異人たちとの食卓
八十年代の大林宣彦の映画に「異人たちとの夏」というのがある。
主人公の中年男が、かつて暮らしていた裏路地に迷い込み、少年時代に死別した両親と再会する。両親は死んだときから年をとっていない。夢か現実か、そんな三人がひと夏を共にすごすという幻想的な物語だ。
だが主人公は徐々に生気を奪われていく。最後のほう、料亭ですきやきを囲みながらの別れのシーンは、いつまでも余韻が残る。
この夏はアメリカから友人が帰国していた。
小学校からのつきあいで、映画監督になると言って十八で日本を出た。独立系映画を撮ったり大学で映画科の講師をしたりして、曲がりなりにずっと向こうにいる。
そういえば十九の夏休み、彼の実家に半月ほど居候していたことがあった。
そのときも彼は一年ぶりに日本に戻ってきていた。すっかり話し込み、夜も更けたので帰ろうとすると、今日は泊まっていけと言う。
二階の四畳半に布団をふたつ並べて眠り、翌日も朝から無駄話をして、意味もなく商店街をほっつき歩いた。
夜になると、
「お母さん、淳一郎今日も泊まっていくから」
勝手にそんな相談をしている。
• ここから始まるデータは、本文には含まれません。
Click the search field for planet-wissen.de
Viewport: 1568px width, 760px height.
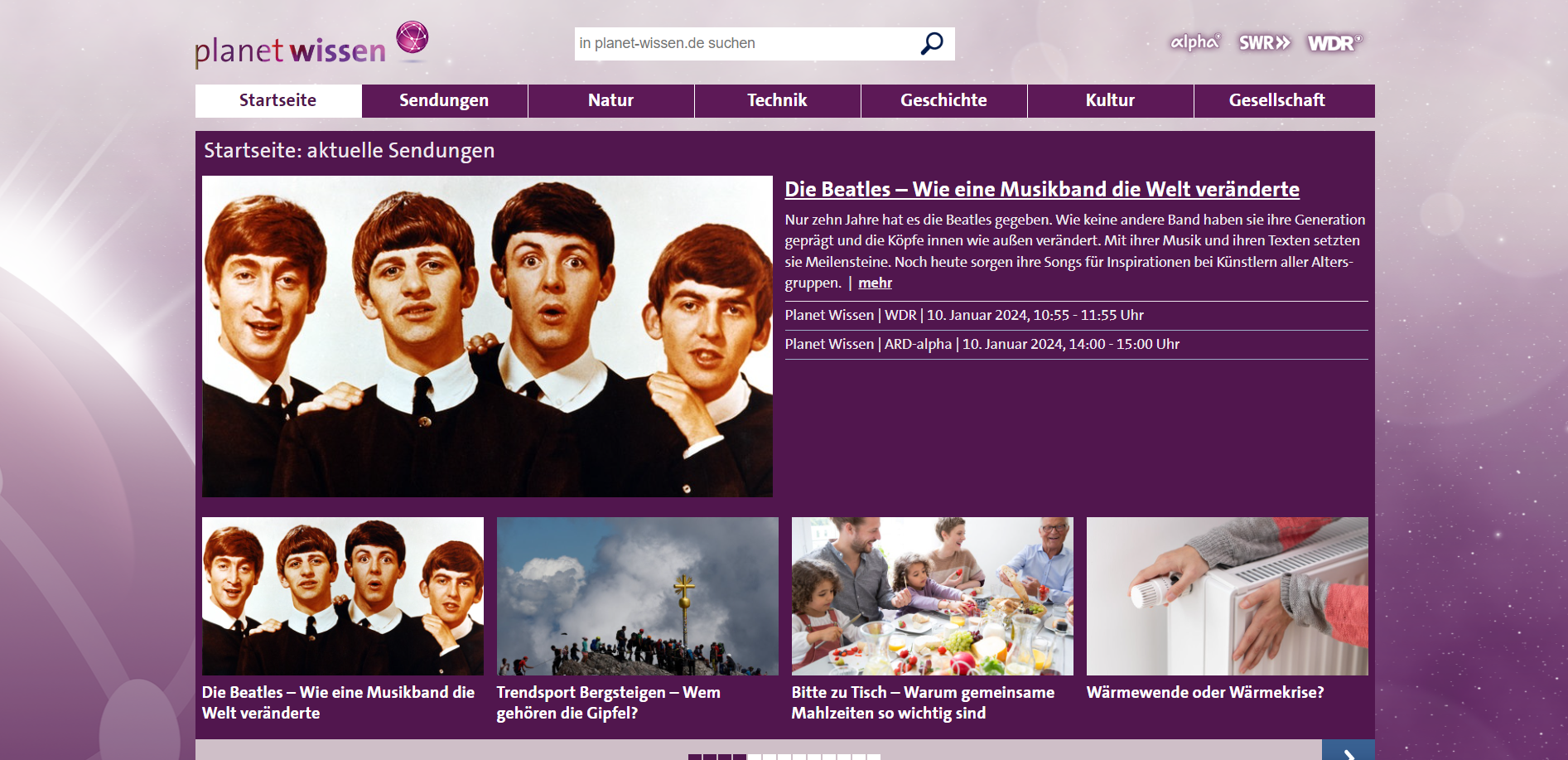tap(746, 43)
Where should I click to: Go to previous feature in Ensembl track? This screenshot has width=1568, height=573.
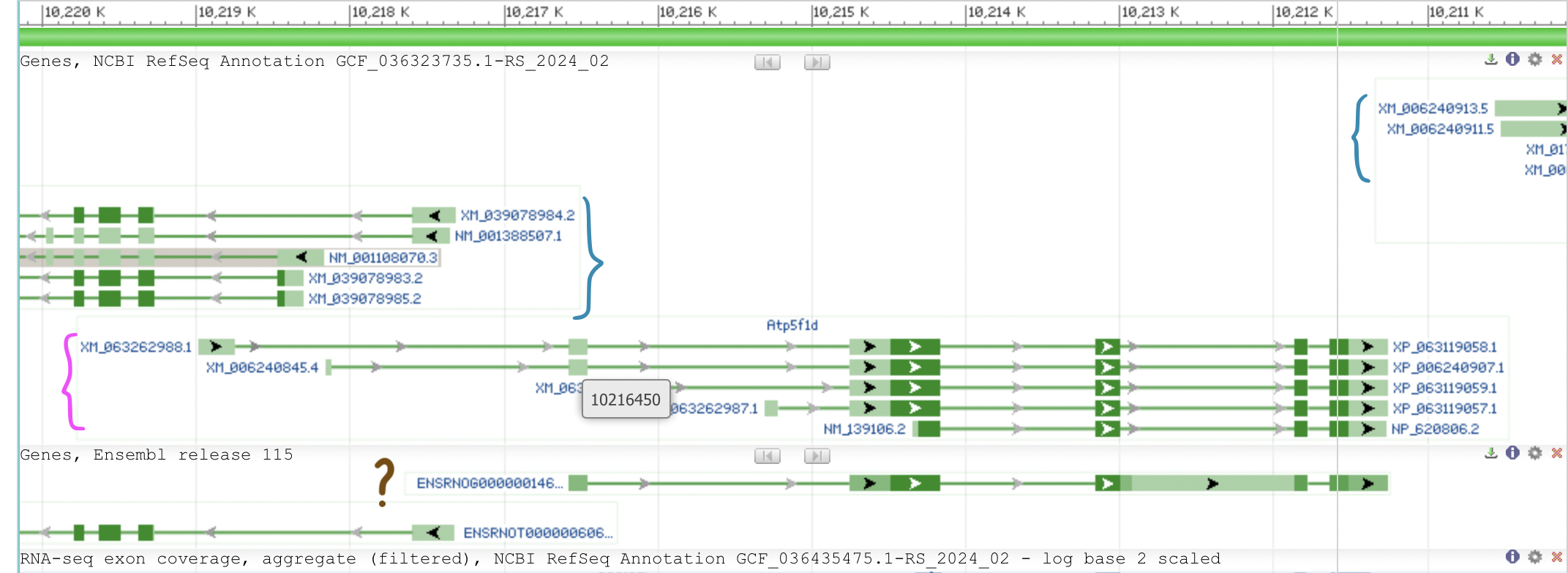(x=767, y=456)
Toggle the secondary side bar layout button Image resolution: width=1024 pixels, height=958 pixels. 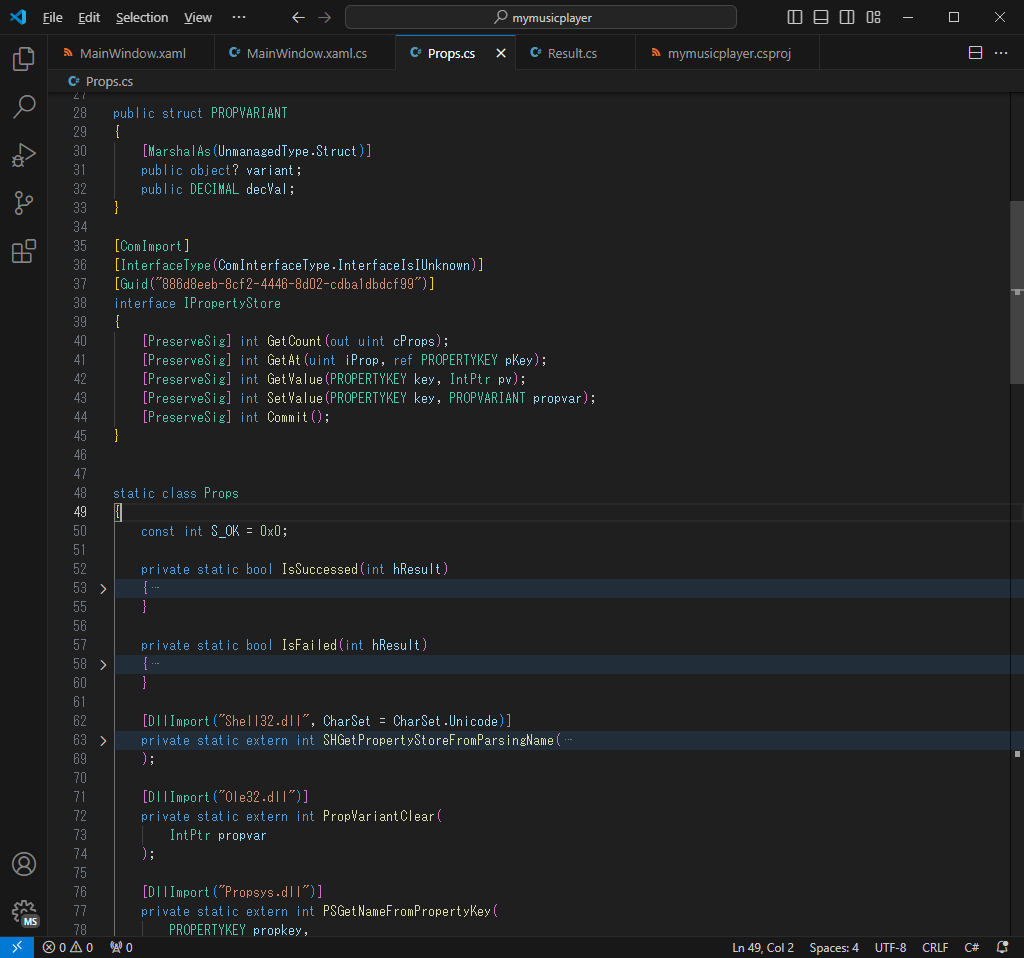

そのままなしくずし的に二週間、僕はその家に住みついてしまった。
長屋みたいに狭い家だ。両親に姉と妹。深夜にトイレに行こうと思ったら、眠っているみんなの布団をまたいでいかなければならない。
それでも帰ろうと思わなかったのは、たぶんそんな環境が僕には心地よかったのだろう。十代後半、自分の育った家庭にすっかり嫌気がさしていた時期で、よその家族が僕には幸福そうに見えた。
母親は最初こそ、
「自分の家だと思って何日でもゆっくりしていってね」
そんな他人行儀な笑みを浮かべていたが、三日すぎた頃には、
「はよ風呂入りや」
口ぶりがそっけなくなってくる。それさえも僕は、自分が家族の一員に迎えられた証拠だと勝手に解釈していた。
友人にとってはひさしぶりの実家暮らしだ。最初はよくても、身内にしかわからない長年の愛憎やわだかまりがよみがえって居心地が悪くなり、だから僕という異分子を必要としていたのかもしれない。利害関係が一致したのだ。
ところがある晩、十何回目かの夕食。
小さな座敷机を全員で囲み、僕はようやく気づく。
食器や醤油さしがひしめいている机の上、でも母親の前だけ妙にすっきりしている。おかずが一品少ない。
たまたまその日だけなのか、最初からずっとそうだったのか思い出せない。でも普通に考えれば、母親の取り分を僕が奪って食べていたということになる。
僕はその日のうちに家を出た。いたたまれないのとも違う、申し訳ない気持ちとも少し違う。正直あの時僕はゾッとしたのだ。ずっと気づかず亡霊たちと暮らしていて、突然我にかえったような、そんな気分だった。
友人と久しぶりに酒を飲み、ふとあの夏のことを話してみた。彼はまったく覚えていないという。
たしかに、あれは幻みたいなものだったのかもしれない。